Haaretz, September 8, 2022; Maariv, September 8, 2022; Hamevaser, September 8, 2022
A letter written in ancient Hebrew dating back to the First Temple period was recently returned to Israel. Archaeologists dated it to the same period as two other documents in the Israel Antiquities Authority’s Dead Sea Scrolls collection. The script on the extremely rare, ripped document starts with “To Ishmael send…” hinting that it is a fragment of a letter. It was probably found in the Judean Desert caves. According to a press release, Prof. Shmuel Ahituv, an ancient Hebrew script scholar, found a photograph of the rare and unknown document, which led to a joint operation by the Israel Antiquities Authority, the Culture and Sport Ministry and the Jerusalem Affairs and Heritage Ministry to find it. The document was traced to a man in Montana, USA, who agreed to part with it after visiting the Israel Antiquities Authority Judean Desert Scroll Department’s Conservation Laboratory in Jerusalem. He explained that it was given to his mother, a devout Christian, on a visit to Jerusalem in 1965, by a well-known antiquities dealer. Dr.

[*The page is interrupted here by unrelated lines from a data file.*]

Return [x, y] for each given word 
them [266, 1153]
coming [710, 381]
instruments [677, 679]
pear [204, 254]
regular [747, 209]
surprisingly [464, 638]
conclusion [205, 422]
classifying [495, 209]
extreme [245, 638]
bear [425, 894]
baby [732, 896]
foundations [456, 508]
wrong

Joe Uziel, Director of the Israel Antiquities Authority Judean Desert Scrolls Unit, said: “Each new document sheds further light on the literacy and the administration of the First Temple period.”
Yad L’Achim has released a video warning IDF soldiers of “missionary soldiers and officers wearing a mask of deceit and lies to conceal their true identity” who were “drafted after receiving special training on how to preach Christianity in the army.” According to Yad L’Achim, the need for the cautionary film became evident after they revealed the existence of an “evangelical combat order for the messianic soldier,” that was put out by the Tzofen organization, that “explains to members of the Messianic Jews cult how to preach Christianity to soldiers.”
Shacharit, September 6, 2022; Kol Hair Bnei Brak, September 7, 2022; Mazav Haruach, September 9, 2022
As mentioned in previous reviews, Yad L’Achim announced that they have persuaded a “senior Israeli missionary” to returns to Judaism. The man in question, Adam Ayish, explained in an interview how he became a member of a Messianic congregation after “they sold him a lie and a fraud,” when he was young and confused. He claimed that he started questioning the Messianic faith after watching anti-Missionary videos and talking to Yad L’Achim activists. He further claimed that when he tried to approach his pastors about his doubts, they instructed him never to speak to religious Jews who understand Christianity. Last week, Rabbi Binyamin Vulcan, head of counter-missionary activity at Yad L’Achim, took Adam to the Rabbis of Safed who blessed him with kind words, after which he laid tefillin for the first time in 10 years.